When you think of Italians, it is likely that several characteristics come to mind. Sylish, perhaps. Romantic, sophisticated, passionate. Unless you’ve spent a fair amount of time with them, I doubt you associate with them the words picky, stubborn or dogmatic.
Prepare to be disillusioned.
Italians don’t like eating things with too many flavors going on. They like simple, familiar, traditional dishes. Mention the words pizza, pesto and shrimp together in a single culinary creation and you will have earned yourself one condescending, Italian sneer. (I know this from firsthand experience.)
The Italian phrase which sums up this gastronomical hegemony is ‘mettere un po’ di tutto,’ or ‘to put in a little of everything.’ While here in gli Stati Uniti chefs earn praise and notoriety for dreaming up creative concoctions, an Italian would shrink away, horrified, from foods we consider basic or mundane. Eggs for breakfast: disgustose. Barbequed chicken pizza: ma, dai! Salad dressing: Madonna, che paura! Mettere un po’ di tutto is not a good thing to an Italian. In fact, it is a very bad thing. If you proffer a dish to an Italian and they ask what’s in it (notice the look of suspicion) and if, after you’ve told them, they smile sardonically, cock an eyebrow, give little nod and say, ‘Ah, hai messo un po’ di tutto!’ you can bet you will be dining alone.
Of all the things Italians hold sacred, pasta, and of course someone’s mamma, are probably the two most inflammatory topics you could pick if looking to be cursed and gesticulated at in Italiano. Forget to salt your pasta water? Inexcusable. Too much sauce? You may as well have doused it in gelato by the look of horror you will receive. And Santa Maria forbid you use the wrong shape of pasta. Everyone knows that pasta alla carbonara gets bucatini while pasta in brodo needs, nay, demands orecchiette. Open any Italian’s cupboard and you will find at the very least a dozen different blue boxes containing varying shapes and sizes of pasta; not just because they eat a lot of it, they will tell you matter-of-factly, but because it is essential to have a variety of shapes at the ready at all times. Since an Italian will never reheat pasta the next day, every Italian owns a little scale on which the pasta is weighed before cooking. Go out for chinese with a few Italians and they will each order two courses: a pasta dish and a meat dish. They will eat their pasta first, and the meat second. So while the Mafia may have invented ‘family business,’ Italians don’t do ‘family style;’ at least, not in Chinese.
This mac and cheese makes a perfect one dish meal, another thing that Italians don’t do, as it contains the four basic food groups: veggies, grains, dairy and bacon.
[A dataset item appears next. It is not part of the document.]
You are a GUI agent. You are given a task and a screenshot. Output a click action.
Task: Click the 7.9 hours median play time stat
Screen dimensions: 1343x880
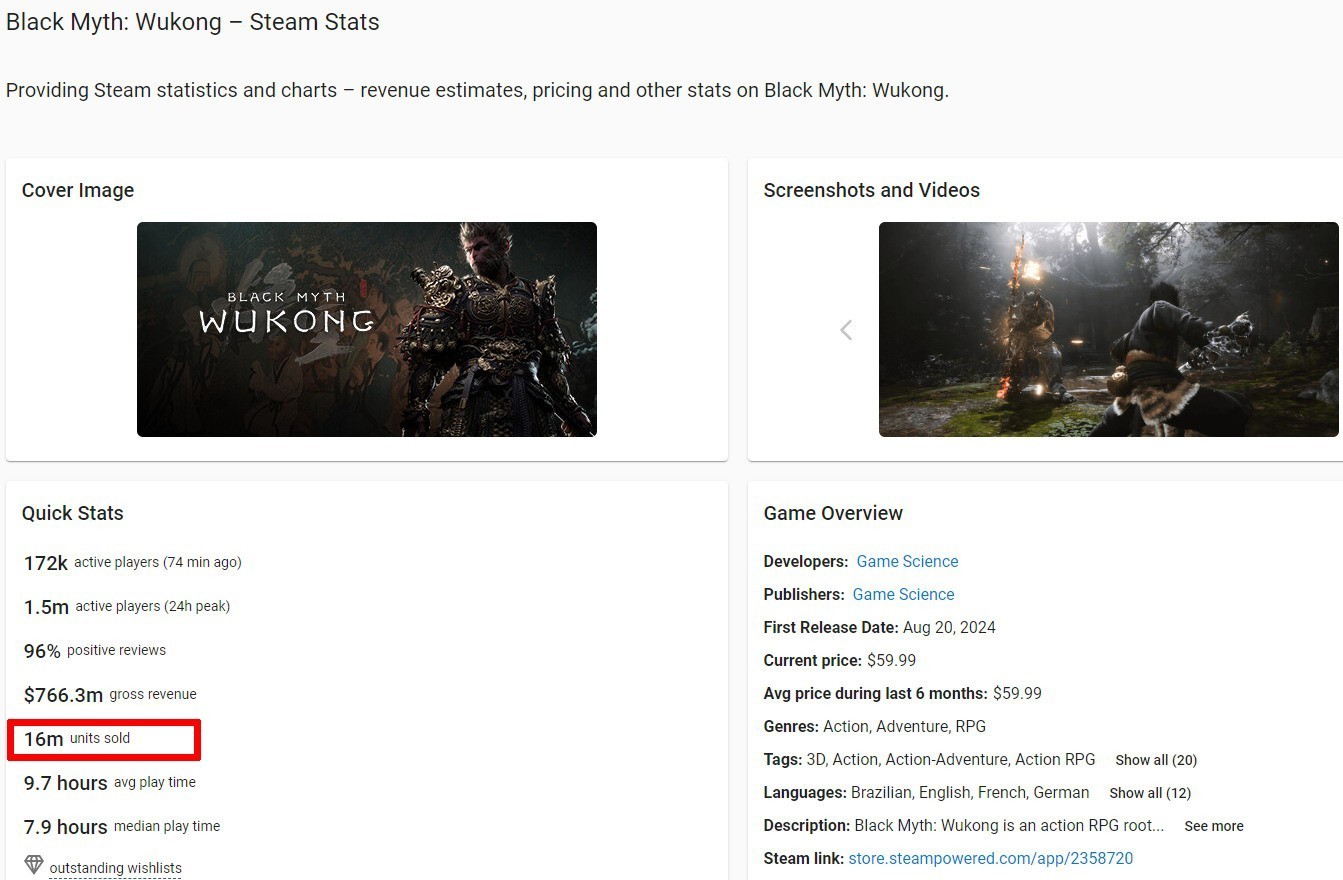pos(122,827)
I clipped the original recipe from an old Martha Stewart, in an article on lightening up traditionally rich dishes. It did not call for bacon, rather for nonfat milk and ricotta cheese. I did away with those immediately in favor of whole milk and aged cheddar, but appreciated the basic theory of the dish. The squash gets cooked and mashed into the milk, thickening into a sauce and eliminating the need to make a roux. I did reduce the amount of pasta called for, and add in some roasted chunks of squash, ribbons of collard greens, and caramelized onions. (You may think I did this for health reasons, but when I asked my dieting housemate, Luisa, why she didn’t add any veggies to her risotto bianco she frowningly replied, ‘troppo pesante,’ or ‘too heavy.’ The phrase was accompanied by a gesture similar to that used to connote the male reproductive center. So there you go.)And, because it makes everything better, crisp lardons of bacon. (How could you not love something called ‘lardons?’)
Baked Mac and Cheese
with Roasted Squash, Collard Greens, Bacon and Sage
Makes one 9x13x2″ casserole, 8ish main-course servings
1 medium winter squash, such as butternut, about 2 lbs, sliced lengthwise
6-8 strips of bacon, such as Niman Ranch cured applewood smoked
3 medium red onions (10 oz.), sliced thinly
1 cup breadcrumbs from 1-2 slices crusty boule
2 1/2 cups whole milk
8 oz. grated cheese, such as extra sharp white cheddar, gruyere or goat gouda
1 oz. grated parmesean
2 tablespoons minced fresh sage leaves
10 oz. penne
1 bunch collard greens, stems removed, leaves halved lengthwise and sliced into 1/2″ ribbons
Preheat the oven to 400º.
Place the squash halves cut side down on a lightly oiled sheet pan and roast until soft and collapsed in places, about 1 hour. Remove and let cool enough to handle. Scoop out and discard the strings and seeds, and remove the flesh from the skin. Set 1 cup of flesh aside, and chop the rest into approximately 1″ chunks. You should have about 2 cups.
Reduce the oven temperature to 350º.
Fry the bacon in a skillet over medium heat until browned and crispy, turning once or twice. Remove to a paper towel to drain, then slice into 1″ squares, or lardons.
Pour off all but a tablespoon or two of the rendered fat. Saute the onions over medium-low heat until golden, soft and caramelized, about 20 minutes, stirring and scraping the pan with a metal spatula. Remove the onions to a large bowl and set aside.
Add another tablespoon of the fat to the pan, and fry the breadcrumbs, with a few pinches of salt, until crisp. Scrape out of the pan and set aside.
Place the 1 cup of squash in the skillet with the milk and simmer for a few minutes, then mash or puree smooth. Season with 3/4 teaspoon salt.
Meanwhile, bring a large pot of heavily salted water to a boil. Add the collards and cook until crisp-tender, a few minutes. Fish out with tongs or a slotted spoon or skimmer, cool enough to squeeze out excess moisture, and add to the the bowl with the onions. Dump in the penne and cook, stirring occasionally, until al dente. Strain and toss with the onions and collards.
Add the squash chunks, milk mixture, cheeses, sage and bacon and toss to combine. Taste and add more salt or what have you if necessary.
Brush a 9x13x2″ casserole with some of the you-know-what fat. Spread the pasta in the pan and scatter the breadcrumbs evenly over.
Bake at 350º until bubbling and golden, about 30 minutes.